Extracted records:

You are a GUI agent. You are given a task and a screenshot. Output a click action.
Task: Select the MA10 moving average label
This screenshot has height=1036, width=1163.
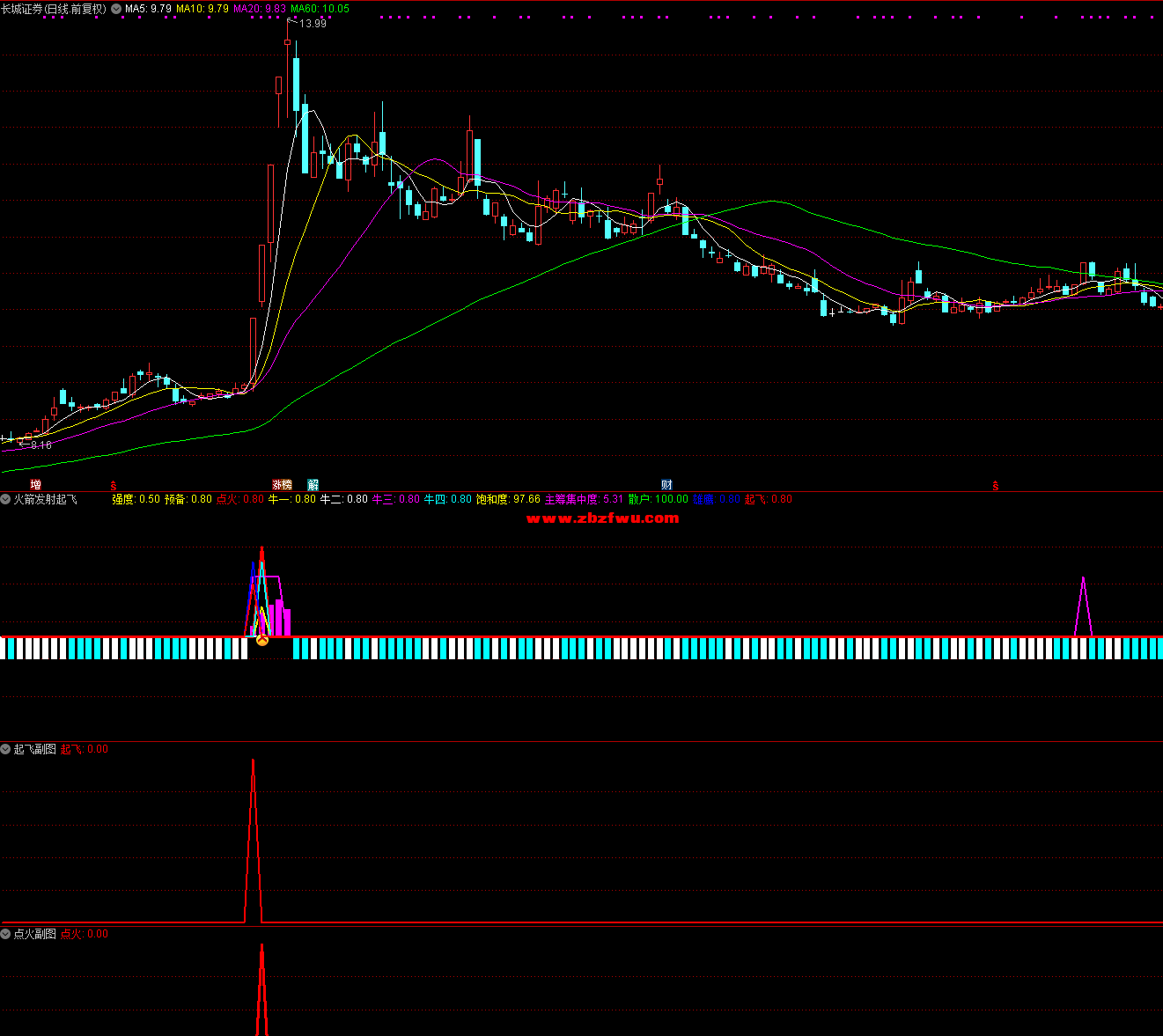tap(202, 9)
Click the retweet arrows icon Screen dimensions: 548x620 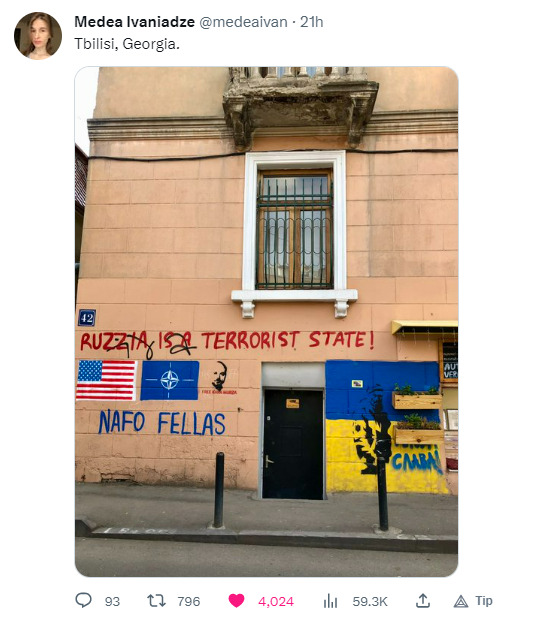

### What you should do
Beginning with the line that contains "This screenshot has height=1036, width=1163." and ending with the last line of the data, transcribe each line exactly; pictures stay out.

### Answer space
This screenshot has height=1036, width=1163.
tap(202, 9)
Click the retweet arrows icon Screen dimensions: 548x620 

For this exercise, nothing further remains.